#### ARTICLE
======

Who’s that girl?
Nigerian TV personality Adora Oleh is almost unrecognizable in this fierce look for Blanck Digital Magazine‘s new issue. Adora fronts the first of the four covers.
Adora who is seen with a Cleopatra-inspired hairstyle, flaunts her bod in a strapless black-and-white stripped swimsuit.
On her lowest point so far: “I try as much as possible to stay positive about most things, which is always easier said than done especially when faced with a major challenge.
Working in my chosen industry and getting where I have is a real blessing for me, so I’m definitely experiencing a lot of highs, which is great; But during the start of my work in Nigeria, there was a definite transitional period that I went through; but anything that doesn’t break you will male you.
Also, because I always knew that I wanted to work for myself and produce my own TV show under my own production company, I mentally prepared myself.
I knew, even before starting out it was not going to be easy, there were definite challenges along the way at every stage, but I think they are necessary to keep me humble, so I can value the good times and keep me appreciating what I’ve got.”
On if she thinks fashion is overrated: Humm…yes and no. I think haute couture fashion can be overrated at times, but as a self confessed fashion fan, fashion is fabulous and always will be to me.”
On if her lighter skin has given her an edge in the media world: No, absolutely not, there are certain attributes and qualities that will help you get ahead in this business, but skin colour is not one of them. Being in television, it’s important to take care of yourself in terms of grooming, but at the end of the day, it’s all about your personality that is what sells you.

======

#### WRITTEN EXERCISE 1
Repeat the entries word for word, starting at the line with "Select the bottom TBD slot in LB Final" and running through the last entry.

#### MATERIAL
======

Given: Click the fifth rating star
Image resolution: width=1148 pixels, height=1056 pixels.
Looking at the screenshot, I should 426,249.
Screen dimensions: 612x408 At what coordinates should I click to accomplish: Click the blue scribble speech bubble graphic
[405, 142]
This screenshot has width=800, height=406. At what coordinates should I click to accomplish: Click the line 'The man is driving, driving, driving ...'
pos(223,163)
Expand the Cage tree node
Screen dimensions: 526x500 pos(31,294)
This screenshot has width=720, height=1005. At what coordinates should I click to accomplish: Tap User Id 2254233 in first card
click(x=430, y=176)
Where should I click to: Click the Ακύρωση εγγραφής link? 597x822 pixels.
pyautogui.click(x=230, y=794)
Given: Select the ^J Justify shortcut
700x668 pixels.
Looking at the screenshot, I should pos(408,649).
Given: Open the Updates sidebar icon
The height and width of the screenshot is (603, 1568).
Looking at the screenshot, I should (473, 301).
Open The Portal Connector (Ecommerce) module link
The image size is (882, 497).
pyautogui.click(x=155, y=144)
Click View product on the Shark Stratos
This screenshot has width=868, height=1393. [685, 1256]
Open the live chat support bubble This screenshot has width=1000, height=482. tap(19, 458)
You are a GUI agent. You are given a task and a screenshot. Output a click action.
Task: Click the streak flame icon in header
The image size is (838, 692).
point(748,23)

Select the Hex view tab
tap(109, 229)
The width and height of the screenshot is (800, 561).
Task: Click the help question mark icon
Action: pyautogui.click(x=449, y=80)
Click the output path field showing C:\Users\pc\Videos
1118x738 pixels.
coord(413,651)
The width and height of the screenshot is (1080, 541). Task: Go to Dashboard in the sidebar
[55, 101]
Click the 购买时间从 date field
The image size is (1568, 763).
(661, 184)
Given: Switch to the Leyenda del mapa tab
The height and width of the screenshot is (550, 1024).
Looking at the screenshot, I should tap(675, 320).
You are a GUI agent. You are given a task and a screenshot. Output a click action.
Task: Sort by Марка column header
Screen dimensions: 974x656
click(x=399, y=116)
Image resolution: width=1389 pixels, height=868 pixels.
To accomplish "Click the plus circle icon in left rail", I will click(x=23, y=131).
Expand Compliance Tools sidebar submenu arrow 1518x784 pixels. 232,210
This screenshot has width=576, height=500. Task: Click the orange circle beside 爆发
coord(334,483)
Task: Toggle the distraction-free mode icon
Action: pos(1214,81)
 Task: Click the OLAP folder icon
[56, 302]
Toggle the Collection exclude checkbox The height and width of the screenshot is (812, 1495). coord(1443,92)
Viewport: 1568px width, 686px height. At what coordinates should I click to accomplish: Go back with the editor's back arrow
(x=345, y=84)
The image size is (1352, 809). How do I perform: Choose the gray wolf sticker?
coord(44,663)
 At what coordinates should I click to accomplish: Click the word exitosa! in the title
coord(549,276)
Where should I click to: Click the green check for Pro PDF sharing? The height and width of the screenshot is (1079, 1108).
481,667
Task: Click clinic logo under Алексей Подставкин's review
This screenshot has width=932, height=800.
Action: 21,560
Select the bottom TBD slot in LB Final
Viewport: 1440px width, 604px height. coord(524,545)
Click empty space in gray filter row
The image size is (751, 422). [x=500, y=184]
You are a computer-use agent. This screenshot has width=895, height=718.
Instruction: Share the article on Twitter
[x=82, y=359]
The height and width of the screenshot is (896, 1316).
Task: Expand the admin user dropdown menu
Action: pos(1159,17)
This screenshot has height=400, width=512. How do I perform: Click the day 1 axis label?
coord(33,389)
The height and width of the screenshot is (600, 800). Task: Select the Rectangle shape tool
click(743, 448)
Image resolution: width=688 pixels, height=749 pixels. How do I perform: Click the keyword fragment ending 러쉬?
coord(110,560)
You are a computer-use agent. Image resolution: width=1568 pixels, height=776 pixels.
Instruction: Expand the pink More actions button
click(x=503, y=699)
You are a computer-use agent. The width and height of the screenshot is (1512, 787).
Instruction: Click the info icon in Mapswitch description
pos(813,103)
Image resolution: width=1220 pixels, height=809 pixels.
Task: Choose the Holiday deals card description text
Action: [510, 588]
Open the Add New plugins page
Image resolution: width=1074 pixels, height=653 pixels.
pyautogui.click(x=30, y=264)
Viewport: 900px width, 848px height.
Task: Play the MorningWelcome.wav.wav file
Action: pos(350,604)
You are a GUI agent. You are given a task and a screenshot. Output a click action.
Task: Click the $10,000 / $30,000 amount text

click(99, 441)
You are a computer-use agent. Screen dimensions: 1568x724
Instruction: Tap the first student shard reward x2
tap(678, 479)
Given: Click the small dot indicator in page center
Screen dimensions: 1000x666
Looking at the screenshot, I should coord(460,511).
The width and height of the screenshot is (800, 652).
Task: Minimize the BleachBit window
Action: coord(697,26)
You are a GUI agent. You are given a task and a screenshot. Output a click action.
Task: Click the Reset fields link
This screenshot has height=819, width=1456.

======

#### WRITTEN EXERCISE 2
Carry on the Adora Oleh magazine interview from where it stops.

#### EXPECTED ANSWER 1
Select the bottom TBD slot in LB Final
Viewport: 1440px width, 604px height. coord(524,545)
Click empty space in gray filter row
The image size is (751, 422). [x=500, y=184]
You are a computer-use agent. This screenshot has width=895, height=718.
Instruction: Share the article on Twitter
[x=82, y=359]
The height and width of the screenshot is (896, 1316).
Task: Expand the admin user dropdown menu
Action: pos(1159,17)
This screenshot has height=400, width=512. How do I perform: Click the day 1 axis label?
coord(33,389)
The height and width of the screenshot is (600, 800). Task: Select the Rectangle shape tool
click(743, 448)
Image resolution: width=688 pixels, height=749 pixels. How do I perform: Click the keyword fragment ending 러쉬?
coord(110,560)
You are a computer-use agent. Image resolution: width=1568 pixels, height=776 pixels.
Instruction: Expand the pink More actions button
click(x=503, y=699)
You are a computer-use agent. The width and height of the screenshot is (1512, 787).
Instruction: Click the info icon in Mapswitch description
pos(813,103)
Image resolution: width=1220 pixels, height=809 pixels.
Task: Choose the Holiday deals card description text
Action: [510, 588]
Open the Add New plugins page
Image resolution: width=1074 pixels, height=653 pixels.
pyautogui.click(x=30, y=264)
Viewport: 900px width, 848px height.
Task: Play the MorningWelcome.wav.wav file
Action: pos(350,604)
You are a GUI agent. You are given a task and a screenshot. Output a click action.
Task: Click the $10,000 / $30,000 amount text

click(99, 441)
You are a computer-use agent. Screen dimensions: 1568x724
Instruction: Tap the first student shard reward x2
tap(678, 479)
Given: Click the small dot indicator in page center
Screen dimensions: 1000x666
Looking at the screenshot, I should coord(460,511).
The width and height of the screenshot is (800, 652).
Task: Minimize the BleachBit window
Action: coord(697,26)
You are a GUI agent. You are given a task and a screenshot. Output a click action.
Task: Click the Reset fields link
This screenshot has height=819, width=1456.

#### EXPECTED ANSWER 2
On if she would have “improved” her skin, if she were born dark skinned: “It’s interesting you say “improve it”, because it implies that being darker skinned is not perfect within itself. If I were darker skinned, I feel there would be nothing to improve; my personality, drive, ambition and goals would still be the same. Being born and raised in England during the “real” supermodel era, dark skinned supermodels were the epitome of beauty and glamour, all my friends and I wanted to be Naomi Campbell.
On what she thinks of those who lighten their skin: “I don’t want to judge anyone, the last time I checked I was still a human being; I have concerns and issues just like everyone else. Life is short, I say live and let live.
On the on-going colour debate in the entertainment scene: “As a race, we haven’t overcome our issues with the light-skin vs. dark skin mentality, so the debates and stereotypes will continue. As a community, we need to stop criticising our own and stop making assumptions on what we think is fact based on someone’s position and complexion or skin tone. We have a bad case of Colourism in our society that will only do more harm than good to the younger generations coming up behind us.”
Also in the issue is an inspiring campaign on skin colour and race themed “My Colour Is Beautiful” featuring models from 8 racial groups around the world with their unique skin tones and flawless beauty.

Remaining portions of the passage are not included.